Ronald Thresher

Personal information
- Full name: Ronald Stanley Thresher
- Born: 31 December 1930 Tonbridge, Kent, England
- Died: 2 May 2013 (aged 82) Dover, Kent, England
- Batting: Right-handed
- Bowling: Right-arm fast

Domestic team information
- 1957: Kent
- FC debut: 26 June 1957 Kent v Yorkshire
- Last FC: 9 July 1958 DR Jardine's XI v Cambridge University

Career statistics
| Competition | First-class |
| Matches | 5 |
| Runs scored | 51 |
| Batting average | 10.20 |
| 100s/50s | 0/0 |
| Top score | 19 |
| Balls bowled | 848 |
| Wickets | 14 |
| Bowling average | 29.07 |
| 5 wickets in innings | 0 |
| 10 wickets in match | 0 |
| Best bowling | 4/29 |
| Catches/stumpings | 0/– |
- Source: CricInfo, 7 June 2016

= Ronald Thresher =

English cricketer

Ronald Stanley Thresher (31 December 1930 – 2 May 2013), known as Ron Thresher, was an English cricketer who played five first-class cricket matches between 1957 and 1958.

Thresher was born in Tonbridge, Kent and educated at Maidstone Grammar School where he played cricket. As a fast bowler, Thresher was described as a bowler who "often terrorised schoolboy batsmen". He pursued a career as a banker in Coutts, playing cricket for Private Banks Cricket Club. In 1952 he was selected for the Club Cricket Conference as a result of his performances. He won a CCC cap in 1956.
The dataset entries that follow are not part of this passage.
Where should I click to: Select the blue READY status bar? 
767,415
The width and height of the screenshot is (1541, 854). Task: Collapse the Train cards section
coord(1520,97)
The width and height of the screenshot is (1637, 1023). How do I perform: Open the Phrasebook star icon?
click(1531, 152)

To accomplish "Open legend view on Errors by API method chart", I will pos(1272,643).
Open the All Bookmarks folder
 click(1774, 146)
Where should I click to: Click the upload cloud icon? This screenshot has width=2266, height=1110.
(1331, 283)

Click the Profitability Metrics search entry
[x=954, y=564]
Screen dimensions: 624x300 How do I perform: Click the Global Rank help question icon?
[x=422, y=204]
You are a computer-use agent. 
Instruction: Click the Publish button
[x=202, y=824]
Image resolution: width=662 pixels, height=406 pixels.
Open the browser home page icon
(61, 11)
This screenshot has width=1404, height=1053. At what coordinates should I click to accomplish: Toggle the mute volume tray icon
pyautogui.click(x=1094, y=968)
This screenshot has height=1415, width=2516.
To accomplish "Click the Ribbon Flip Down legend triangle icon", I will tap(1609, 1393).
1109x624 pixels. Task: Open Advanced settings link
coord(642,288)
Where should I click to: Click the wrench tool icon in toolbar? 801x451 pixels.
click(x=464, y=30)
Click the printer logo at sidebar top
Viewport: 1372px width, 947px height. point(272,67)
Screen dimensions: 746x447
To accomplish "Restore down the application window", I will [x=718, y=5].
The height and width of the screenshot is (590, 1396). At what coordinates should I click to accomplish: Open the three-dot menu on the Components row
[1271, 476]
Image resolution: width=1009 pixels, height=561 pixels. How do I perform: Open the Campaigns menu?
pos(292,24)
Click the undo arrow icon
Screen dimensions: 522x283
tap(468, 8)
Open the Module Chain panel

Thresher made his debut for Kent County Cricket Club's Second XI in 1957 and, after taking eight wickets against Middlesex Seconds XI at Lord's, he made his first-class debut for the county against Yorkshire at Tunbridge Wells later the same season. He played once more for the Kent First XI during the year and made three first-class appearances for DR Jardine's XI, one in 1957 and two in 1958. He continued to play for Kent's Second XI in the Minor Counties Championship and Second XI Championship until 1959 and remained active in club cricket during the 1960s.

As well as playing cricket, Thresher also played rugby union for Harlequins. He died at Dover in 2013 aged 82.